DATA EXCERPTS:
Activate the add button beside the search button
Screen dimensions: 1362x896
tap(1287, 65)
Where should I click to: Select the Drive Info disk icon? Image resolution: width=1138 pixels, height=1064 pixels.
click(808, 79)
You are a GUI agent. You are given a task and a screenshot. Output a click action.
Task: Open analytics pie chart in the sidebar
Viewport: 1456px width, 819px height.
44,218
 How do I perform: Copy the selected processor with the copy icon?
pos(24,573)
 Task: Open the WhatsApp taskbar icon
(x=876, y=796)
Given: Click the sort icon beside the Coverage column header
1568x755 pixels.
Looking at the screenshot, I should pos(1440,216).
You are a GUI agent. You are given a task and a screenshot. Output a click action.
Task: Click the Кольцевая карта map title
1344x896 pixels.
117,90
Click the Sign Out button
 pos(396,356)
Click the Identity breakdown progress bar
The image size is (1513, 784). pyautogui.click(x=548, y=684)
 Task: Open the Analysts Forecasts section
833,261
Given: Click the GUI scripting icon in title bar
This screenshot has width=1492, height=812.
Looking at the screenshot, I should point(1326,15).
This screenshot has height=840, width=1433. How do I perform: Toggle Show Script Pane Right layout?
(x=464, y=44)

TASK OBJECTIVE: Only an exact copy of the data above will do.

ANSWER TO THIS PROBLEM:
Activate the add button beside the search button
Screen dimensions: 1362x896
tap(1287, 65)
Where should I click to: Select the Drive Info disk icon? Image resolution: width=1138 pixels, height=1064 pixels.
click(808, 79)
You are a GUI agent. You are given a task and a screenshot. Output a click action.
Task: Open analytics pie chart in the sidebar
Viewport: 1456px width, 819px height.
44,218
 How do I perform: Copy the selected processor with the copy icon?
pos(24,573)
 Task: Open the WhatsApp taskbar icon
(x=876, y=796)
Given: Click the sort icon beside the Coverage column header
1568x755 pixels.
Looking at the screenshot, I should pos(1440,216).
You are a GUI agent. You are given a task and a screenshot. Output a click action.
Task: Click the Кольцевая карта map title
1344x896 pixels.
117,90
Click the Sign Out button
 pos(396,356)
Click the Identity breakdown progress bar
The image size is (1513, 784). pyautogui.click(x=548, y=684)
 Task: Open the Analysts Forecasts section
833,261
Given: Click the GUI scripting icon in title bar
This screenshot has width=1492, height=812.
Looking at the screenshot, I should point(1326,15).
This screenshot has height=840, width=1433. How do I perform: Toggle Show Script Pane Right layout?
(x=464, y=44)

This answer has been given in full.